Exactly the lines from the start of the data through the line containing "Round VIII (762, 772)" should be output, with both ends kept and nothing added.

Pixel coordinate grounding data
%%

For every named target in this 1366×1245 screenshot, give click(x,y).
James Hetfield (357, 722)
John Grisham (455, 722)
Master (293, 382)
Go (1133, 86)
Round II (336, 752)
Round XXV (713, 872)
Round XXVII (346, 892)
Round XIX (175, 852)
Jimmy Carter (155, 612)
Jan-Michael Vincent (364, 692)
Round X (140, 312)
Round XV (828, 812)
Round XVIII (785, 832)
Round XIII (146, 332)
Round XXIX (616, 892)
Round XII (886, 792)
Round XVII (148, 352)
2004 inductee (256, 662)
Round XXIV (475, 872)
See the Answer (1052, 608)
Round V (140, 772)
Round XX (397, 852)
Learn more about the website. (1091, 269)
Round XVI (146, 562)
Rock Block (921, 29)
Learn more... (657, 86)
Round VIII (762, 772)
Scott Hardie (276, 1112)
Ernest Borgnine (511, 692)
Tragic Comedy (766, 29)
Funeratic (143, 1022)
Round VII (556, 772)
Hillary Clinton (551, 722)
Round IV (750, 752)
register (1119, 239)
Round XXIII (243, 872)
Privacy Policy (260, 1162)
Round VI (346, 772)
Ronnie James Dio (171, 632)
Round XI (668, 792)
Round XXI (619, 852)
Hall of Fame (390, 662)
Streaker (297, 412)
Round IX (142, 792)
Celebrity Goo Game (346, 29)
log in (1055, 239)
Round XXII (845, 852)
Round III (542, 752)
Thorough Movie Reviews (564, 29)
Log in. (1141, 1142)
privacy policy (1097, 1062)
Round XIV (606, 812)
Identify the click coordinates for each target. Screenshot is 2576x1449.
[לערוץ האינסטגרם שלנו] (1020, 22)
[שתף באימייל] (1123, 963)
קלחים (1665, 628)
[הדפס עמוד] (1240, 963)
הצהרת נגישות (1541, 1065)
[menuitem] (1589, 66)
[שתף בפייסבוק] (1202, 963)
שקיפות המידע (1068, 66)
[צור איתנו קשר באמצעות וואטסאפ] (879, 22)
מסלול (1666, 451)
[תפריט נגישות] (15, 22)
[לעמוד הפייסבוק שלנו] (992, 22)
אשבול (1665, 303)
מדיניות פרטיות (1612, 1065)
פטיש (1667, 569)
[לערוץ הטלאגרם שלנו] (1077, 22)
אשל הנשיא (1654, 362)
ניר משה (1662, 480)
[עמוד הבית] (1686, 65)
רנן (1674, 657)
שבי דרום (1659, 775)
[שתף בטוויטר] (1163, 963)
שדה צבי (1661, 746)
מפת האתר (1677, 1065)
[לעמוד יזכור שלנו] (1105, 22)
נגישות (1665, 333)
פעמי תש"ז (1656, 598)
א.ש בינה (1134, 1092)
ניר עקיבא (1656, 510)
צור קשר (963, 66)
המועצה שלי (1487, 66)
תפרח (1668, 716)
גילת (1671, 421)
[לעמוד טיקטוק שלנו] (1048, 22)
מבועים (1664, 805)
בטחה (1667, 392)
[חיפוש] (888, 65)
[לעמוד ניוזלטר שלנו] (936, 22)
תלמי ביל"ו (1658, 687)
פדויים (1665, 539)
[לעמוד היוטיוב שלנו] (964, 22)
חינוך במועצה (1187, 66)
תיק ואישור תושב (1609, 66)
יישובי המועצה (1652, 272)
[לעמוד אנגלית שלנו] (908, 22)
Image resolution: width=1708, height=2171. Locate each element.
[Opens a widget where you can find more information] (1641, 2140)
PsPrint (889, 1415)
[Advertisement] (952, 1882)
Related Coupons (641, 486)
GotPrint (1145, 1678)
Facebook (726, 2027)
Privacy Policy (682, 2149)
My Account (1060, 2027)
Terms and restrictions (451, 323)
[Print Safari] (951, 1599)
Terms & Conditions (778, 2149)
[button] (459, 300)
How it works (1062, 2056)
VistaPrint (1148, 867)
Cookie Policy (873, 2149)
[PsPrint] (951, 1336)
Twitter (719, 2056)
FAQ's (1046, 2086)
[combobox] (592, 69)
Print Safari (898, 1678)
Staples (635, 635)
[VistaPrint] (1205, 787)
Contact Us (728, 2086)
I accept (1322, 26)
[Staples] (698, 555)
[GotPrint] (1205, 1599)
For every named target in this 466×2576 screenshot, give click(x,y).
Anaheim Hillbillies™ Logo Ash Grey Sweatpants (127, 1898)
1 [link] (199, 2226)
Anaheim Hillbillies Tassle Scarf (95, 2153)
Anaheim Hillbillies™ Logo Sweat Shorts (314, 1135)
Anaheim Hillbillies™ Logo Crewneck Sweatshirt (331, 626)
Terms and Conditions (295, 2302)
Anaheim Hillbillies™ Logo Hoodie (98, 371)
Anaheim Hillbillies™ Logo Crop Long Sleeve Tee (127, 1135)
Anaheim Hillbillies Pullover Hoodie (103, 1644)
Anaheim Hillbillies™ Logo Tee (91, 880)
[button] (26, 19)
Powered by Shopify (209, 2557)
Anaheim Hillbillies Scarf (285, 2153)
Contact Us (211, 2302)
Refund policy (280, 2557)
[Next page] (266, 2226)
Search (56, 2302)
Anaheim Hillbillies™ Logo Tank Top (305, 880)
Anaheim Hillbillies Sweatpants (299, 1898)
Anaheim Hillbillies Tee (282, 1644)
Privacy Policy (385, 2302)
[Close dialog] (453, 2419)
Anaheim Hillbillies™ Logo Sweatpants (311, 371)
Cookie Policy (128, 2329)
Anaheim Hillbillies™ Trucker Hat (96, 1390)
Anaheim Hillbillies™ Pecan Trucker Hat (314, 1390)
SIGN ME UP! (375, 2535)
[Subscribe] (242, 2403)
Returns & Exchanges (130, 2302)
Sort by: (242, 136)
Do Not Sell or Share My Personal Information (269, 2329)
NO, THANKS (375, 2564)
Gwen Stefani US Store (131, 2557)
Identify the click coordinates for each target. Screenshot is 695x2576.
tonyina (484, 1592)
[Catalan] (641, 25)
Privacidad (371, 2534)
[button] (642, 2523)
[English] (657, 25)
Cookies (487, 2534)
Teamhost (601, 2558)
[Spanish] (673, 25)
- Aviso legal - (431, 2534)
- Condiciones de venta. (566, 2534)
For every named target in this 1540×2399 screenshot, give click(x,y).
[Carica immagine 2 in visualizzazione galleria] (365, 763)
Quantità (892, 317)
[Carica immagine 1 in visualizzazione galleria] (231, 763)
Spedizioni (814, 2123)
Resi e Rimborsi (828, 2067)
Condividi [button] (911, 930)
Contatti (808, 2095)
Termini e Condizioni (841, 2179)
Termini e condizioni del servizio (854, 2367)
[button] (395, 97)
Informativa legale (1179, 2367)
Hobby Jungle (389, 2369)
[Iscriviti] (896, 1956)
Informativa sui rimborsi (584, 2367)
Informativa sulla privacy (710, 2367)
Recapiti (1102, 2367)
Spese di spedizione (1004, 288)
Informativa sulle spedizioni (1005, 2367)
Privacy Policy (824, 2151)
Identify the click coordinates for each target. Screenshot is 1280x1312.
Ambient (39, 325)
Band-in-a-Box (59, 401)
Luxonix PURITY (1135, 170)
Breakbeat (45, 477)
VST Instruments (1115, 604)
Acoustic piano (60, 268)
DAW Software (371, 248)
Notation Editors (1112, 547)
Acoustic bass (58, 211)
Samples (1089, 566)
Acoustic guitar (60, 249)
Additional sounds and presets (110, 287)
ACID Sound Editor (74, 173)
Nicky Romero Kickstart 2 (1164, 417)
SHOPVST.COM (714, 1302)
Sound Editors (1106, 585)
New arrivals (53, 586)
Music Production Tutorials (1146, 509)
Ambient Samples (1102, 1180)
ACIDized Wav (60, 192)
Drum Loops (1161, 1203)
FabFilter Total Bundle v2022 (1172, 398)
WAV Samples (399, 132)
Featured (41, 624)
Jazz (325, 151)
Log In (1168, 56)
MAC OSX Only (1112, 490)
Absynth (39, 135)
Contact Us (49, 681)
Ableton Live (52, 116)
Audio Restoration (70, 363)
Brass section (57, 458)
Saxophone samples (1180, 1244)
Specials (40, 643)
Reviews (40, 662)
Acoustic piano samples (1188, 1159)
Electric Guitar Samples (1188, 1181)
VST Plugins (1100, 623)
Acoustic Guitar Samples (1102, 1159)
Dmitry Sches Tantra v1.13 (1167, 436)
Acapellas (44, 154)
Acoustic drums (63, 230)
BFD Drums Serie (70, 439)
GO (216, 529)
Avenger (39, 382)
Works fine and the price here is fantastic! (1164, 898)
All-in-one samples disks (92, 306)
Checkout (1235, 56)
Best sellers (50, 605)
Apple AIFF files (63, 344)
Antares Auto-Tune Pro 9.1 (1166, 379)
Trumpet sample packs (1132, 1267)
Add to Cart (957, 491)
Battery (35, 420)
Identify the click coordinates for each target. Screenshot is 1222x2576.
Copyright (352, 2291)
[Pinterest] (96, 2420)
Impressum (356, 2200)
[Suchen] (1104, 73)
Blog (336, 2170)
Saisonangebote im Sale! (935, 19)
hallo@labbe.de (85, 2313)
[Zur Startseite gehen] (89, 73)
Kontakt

%%

* [Reply to the task]:
For every named target in this 1366×1245 screenshot, give click(x,y).
James Hetfield (357, 722)
John Grisham (455, 722)
Master (293, 382)
Go (1133, 86)
Round II (336, 752)
Round XXV (713, 872)
Round XXVII (346, 892)
Round XIX (175, 852)
Jimmy Carter (155, 612)
Jan-Michael Vincent (364, 692)
Round X (140, 312)
Round XV (828, 812)
Round XVIII (785, 832)
Round XIII (146, 332)
Round XXIX (616, 892)
Round XII (886, 792)
Round XVII (148, 352)
2004 inductee (256, 662)
Round XXIV (475, 872)
See the Answer (1052, 608)
Round V (140, 772)
Round XX (397, 852)
Learn more about the website. (1091, 269)
Round XVI (146, 562)
Rock Block (921, 29)
Learn more... (657, 86)
Round VIII (762, 772)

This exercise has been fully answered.